Pendant que des citoyens exigeaient l’arrêt des négociations du TTIP et dénonçaient la collusion entre grandes entreprises et décideurs politiques, l’équipe d’Ignacio Garcia Bercero, chef négociateur de la Commission, dînait en compagnie des membres du Transatlantic Business Council (TABC – composé par les plus grands noms de firmes présentes à Bruxelles). La nuit précédente, Monsieur Bercero prenait la parole dans un cocktail organisé par l’American Chamber of Commerce. Ces deux organismes, également de fervents partisans des politiques d’austérité et de privatisation en Europe, voient le TTIP comme un instrument pour accroitre le pouvoir des grandes entreprises et réduire les standards sociaux et environnementaux.
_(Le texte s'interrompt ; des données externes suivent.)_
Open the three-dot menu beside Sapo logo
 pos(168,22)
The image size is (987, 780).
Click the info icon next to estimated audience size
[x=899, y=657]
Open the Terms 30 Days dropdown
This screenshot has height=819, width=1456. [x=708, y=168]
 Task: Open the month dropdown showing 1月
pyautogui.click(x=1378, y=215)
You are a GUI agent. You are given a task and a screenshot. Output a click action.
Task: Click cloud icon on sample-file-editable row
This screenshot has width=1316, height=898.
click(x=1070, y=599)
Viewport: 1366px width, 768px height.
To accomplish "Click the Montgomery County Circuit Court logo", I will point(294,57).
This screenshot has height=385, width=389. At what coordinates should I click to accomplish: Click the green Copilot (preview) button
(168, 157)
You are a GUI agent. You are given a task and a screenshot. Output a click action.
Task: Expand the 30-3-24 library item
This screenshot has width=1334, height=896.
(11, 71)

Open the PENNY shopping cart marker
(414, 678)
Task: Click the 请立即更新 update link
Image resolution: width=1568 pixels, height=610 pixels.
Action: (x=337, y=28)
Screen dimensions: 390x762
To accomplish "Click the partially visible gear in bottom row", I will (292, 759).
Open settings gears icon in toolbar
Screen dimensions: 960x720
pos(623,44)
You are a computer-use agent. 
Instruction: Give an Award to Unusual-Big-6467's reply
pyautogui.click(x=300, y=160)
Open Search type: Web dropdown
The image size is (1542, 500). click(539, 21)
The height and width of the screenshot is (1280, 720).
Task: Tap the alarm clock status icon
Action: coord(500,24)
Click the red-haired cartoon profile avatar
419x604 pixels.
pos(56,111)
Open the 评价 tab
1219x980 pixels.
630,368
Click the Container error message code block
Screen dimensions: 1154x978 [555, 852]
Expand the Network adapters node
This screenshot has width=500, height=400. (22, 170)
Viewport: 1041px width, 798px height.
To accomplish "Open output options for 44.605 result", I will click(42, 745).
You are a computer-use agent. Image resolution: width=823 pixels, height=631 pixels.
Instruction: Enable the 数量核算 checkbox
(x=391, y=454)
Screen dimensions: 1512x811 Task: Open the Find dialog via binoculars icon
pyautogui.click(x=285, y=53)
Des politiciens, disant agir en notre nom, n’ont-ils donc aucun problème à participer à des réunions secrètes et à des diners avec ces gens-là ? Dans l’intérêt de qui le font-ils ?
La lutte contre le TTIP – comme celle contre l’austérité – va prendre de l’ampleur, englobant toujours plus de secteurs. L’Alliance D19-20, tout comme d’autres mouvements belges tels Acteurs des Temps Présents et Alter Summit (Belgique), prendront directement à parti Karel De Gucht, la Commission Européenne ainsi que les leaders nationaux lors de prochaines actions.
En défense de notre démocratie
Prochain rendez-vous le 15 mai, pour dénoncer une austérité guidée par et pour les intérêts des grandes entreprises. Cette action s’inscrira dans le cadre des Journées d’Actions Européennes. Ce jour-là, nous encerclerons l’European Business Summit - « Où entreprises et politiques façonnent l’avenir » - dès 8h de matin, à Bruxelles. Nous serons des milliers à envoyer un message clair à Karel De Gucht et à ses acolytes : notre monde n’est pas à vendre, non à l’austérité, non au TTIP ! Les grands lobbies financiers et industriels veulent acheter et vendre notre démocratie aussi discrètement que possible. Nous augmenterons le volume tant qu’il le faudra pour les faire reculer.